My favorite Parker moment, from Butcher’s Moon: The Outfit sends a guy to give Parker a message. Parker pulls out his gun and points it at the guy. “I’m the messenger! I’m the messenger!” the guy bleats. “Now you’re the message,” Parker says, and shoots the guy in the head. It doesn’t get any more hard-boiled than that.

Those who like Parker should also sample Westlake’s novels about John Dortmunder, the anti-Parker, a thief who meticulously plans a score, puts together his string, and then always sees the job go straight to hell, but with farcical consequences. Where Parkers are grim, Dortmunders are hilarious. (Westlake started the first Dortmunder, The Hot Rock, as a Parker, but couldn’t escape the feeling that the whole thing was ridiculous, and invented a whole new cast of screw-ups and restarted the book with them.)

Last edited 10 hours ago by Thomas Parker
Van Allen Plexico

That’s a great and iconic Parker moment, no doubt.

I’ve read the Dortmunder novels, and I have friends who adore them. But I’ve never enjoyed them nearly as much as the Parker books. I will admit that having a bunch of goofy New York City criminals who can’t get out of each other’s way is a great concept and really should’ve been made into a TV show at least 30 years ago. It definitely works better for that kind of thing than Parker does.

In Part three I talk about why Hollywood has never been able to get Parker right.

Van Allen Plexico

I think I note this in a later column, but I’ll go ahead and put it here, too:

The person mainly responsible for the reissue of all the Parker books by the University of Chicago Press is Levi Stahl.

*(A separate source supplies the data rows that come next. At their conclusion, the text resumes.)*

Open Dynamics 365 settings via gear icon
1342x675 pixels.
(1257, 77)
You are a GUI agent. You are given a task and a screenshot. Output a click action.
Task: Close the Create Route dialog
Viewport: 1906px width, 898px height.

He and I sat down for an interview a while back, discussing all things Westlake and Parker—and here it is..

https://whiterocket.podbean.com/e/white-rocket-139-levi-stahl-on-donald-e-westlake-parker-more/

Bob Byrne

I’ve talked about how impressed I am that Glen Cook can write the fantastic dark fantasy that is the Black Company.
While also writing the fun and fabulous, Garrett, PI, hardboiled fantasies; with humor.

I think of Westlake similarly.
Parker is Mickey Spillane tough, hardboiled, heist.
While Dortmunder is heist with a smile.

That’s a supremely talented guy to cover both those poles, and make both high quality.
(I’m more of a Dortmunder guy, myself).